§ About this task
Repeat only the stretch of lines below that runs from the line with "[custom] (109, 677)" through the line with "Oficial! Médio que", unaltered.

++++ The data

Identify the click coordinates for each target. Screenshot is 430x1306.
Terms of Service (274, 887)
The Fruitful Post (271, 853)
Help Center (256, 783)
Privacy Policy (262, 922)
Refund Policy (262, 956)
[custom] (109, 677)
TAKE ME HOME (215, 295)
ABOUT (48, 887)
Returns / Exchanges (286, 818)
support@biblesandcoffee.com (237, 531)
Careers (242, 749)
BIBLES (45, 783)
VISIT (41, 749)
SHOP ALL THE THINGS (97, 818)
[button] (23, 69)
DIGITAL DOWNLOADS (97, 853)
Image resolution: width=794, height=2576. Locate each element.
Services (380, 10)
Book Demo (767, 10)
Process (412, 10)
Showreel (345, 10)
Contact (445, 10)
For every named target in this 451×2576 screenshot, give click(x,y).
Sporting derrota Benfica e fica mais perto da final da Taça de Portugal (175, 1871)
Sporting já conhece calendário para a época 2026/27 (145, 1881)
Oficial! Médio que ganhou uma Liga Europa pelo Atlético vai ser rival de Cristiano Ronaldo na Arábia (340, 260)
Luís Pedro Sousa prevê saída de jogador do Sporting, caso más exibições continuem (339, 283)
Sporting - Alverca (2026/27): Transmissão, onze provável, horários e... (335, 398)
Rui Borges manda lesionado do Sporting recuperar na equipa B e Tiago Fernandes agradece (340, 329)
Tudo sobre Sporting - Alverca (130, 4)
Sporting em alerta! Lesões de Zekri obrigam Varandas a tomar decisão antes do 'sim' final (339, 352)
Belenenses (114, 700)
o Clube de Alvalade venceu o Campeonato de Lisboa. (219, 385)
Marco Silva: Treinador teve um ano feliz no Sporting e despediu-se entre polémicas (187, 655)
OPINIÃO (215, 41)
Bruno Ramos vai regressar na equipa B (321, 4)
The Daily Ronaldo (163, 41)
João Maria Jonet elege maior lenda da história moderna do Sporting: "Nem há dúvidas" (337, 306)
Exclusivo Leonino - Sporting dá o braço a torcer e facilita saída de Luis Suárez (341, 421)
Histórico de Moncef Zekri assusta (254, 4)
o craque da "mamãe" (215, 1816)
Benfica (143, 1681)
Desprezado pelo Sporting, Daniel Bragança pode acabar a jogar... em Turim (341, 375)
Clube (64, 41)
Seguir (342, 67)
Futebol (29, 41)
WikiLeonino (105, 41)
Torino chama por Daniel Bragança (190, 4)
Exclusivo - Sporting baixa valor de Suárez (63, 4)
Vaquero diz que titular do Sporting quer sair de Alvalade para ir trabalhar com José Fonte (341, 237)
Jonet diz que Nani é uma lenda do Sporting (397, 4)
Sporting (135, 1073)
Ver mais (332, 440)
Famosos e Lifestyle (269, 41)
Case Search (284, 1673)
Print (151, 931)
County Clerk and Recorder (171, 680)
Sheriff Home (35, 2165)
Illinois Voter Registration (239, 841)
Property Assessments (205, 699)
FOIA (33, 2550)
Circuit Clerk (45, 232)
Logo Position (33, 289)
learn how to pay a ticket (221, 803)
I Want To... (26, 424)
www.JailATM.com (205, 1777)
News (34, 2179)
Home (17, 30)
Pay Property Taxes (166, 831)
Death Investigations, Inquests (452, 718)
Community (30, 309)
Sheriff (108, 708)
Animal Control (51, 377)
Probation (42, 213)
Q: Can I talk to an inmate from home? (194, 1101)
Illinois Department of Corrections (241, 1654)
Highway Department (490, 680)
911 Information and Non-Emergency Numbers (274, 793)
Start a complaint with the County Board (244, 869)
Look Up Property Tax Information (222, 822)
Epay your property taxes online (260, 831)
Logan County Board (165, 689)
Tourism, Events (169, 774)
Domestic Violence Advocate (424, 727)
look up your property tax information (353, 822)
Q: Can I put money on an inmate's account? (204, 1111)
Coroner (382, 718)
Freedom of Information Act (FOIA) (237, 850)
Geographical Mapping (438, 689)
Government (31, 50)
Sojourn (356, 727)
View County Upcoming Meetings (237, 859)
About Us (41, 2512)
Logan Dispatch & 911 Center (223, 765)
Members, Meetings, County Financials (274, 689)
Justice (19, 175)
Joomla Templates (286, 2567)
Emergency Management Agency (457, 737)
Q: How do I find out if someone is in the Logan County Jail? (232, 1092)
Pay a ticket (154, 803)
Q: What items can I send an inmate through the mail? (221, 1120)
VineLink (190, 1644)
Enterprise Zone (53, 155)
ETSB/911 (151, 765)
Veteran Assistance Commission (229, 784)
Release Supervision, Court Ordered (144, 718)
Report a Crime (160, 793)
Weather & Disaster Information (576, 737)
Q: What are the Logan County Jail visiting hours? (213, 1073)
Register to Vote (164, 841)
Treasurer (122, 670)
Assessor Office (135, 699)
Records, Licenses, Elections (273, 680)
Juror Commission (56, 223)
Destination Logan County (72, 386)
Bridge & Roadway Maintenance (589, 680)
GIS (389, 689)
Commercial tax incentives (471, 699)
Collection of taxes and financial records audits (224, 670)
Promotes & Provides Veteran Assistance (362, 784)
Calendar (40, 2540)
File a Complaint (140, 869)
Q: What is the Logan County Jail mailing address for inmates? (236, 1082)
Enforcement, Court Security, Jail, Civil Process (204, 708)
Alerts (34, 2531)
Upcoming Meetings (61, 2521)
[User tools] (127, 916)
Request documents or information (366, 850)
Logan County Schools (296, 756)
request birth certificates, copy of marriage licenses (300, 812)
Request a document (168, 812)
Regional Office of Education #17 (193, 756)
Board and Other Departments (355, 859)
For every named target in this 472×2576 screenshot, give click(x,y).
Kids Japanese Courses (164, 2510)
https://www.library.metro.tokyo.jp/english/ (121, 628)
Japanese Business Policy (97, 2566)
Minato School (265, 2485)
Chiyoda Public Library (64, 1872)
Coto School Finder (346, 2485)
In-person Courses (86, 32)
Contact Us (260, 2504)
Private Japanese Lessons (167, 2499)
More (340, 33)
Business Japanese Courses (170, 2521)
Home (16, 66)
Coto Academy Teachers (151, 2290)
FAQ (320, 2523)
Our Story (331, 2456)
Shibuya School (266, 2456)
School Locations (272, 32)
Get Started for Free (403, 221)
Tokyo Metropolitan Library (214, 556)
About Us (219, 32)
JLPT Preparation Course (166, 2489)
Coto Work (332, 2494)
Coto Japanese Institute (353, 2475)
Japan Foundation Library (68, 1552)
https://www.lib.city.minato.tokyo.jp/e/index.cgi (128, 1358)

++++++++

§ Task response
[custom] (109, 677)
TAKE ME HOME (215, 295)
ABOUT (48, 887)
Returns / Exchanges (286, 818)
support@biblesandcoffee.com (237, 531)
Careers (242, 749)
BIBLES (45, 783)
VISIT (41, 749)
SHOP ALL THE THINGS (97, 818)
[button] (23, 69)
DIGITAL DOWNLOADS (97, 853)
Image resolution: width=794, height=2576. Locate each element.
Services (380, 10)
Book Demo (767, 10)
Process (412, 10)
Showreel (345, 10)
Contact (445, 10)
For every named target in this 451×2576 screenshot, give click(x,y).
Sporting derrota Benfica e fica mais perto da final da Taça de Portugal (175, 1871)
Sporting já conhece calendário para a época 2026/27 (145, 1881)
Oficial! Médio que ganhou uma Liga Europa pelo Atlético vai ser rival de Cristiano Ronaldo na Arábia (340, 260)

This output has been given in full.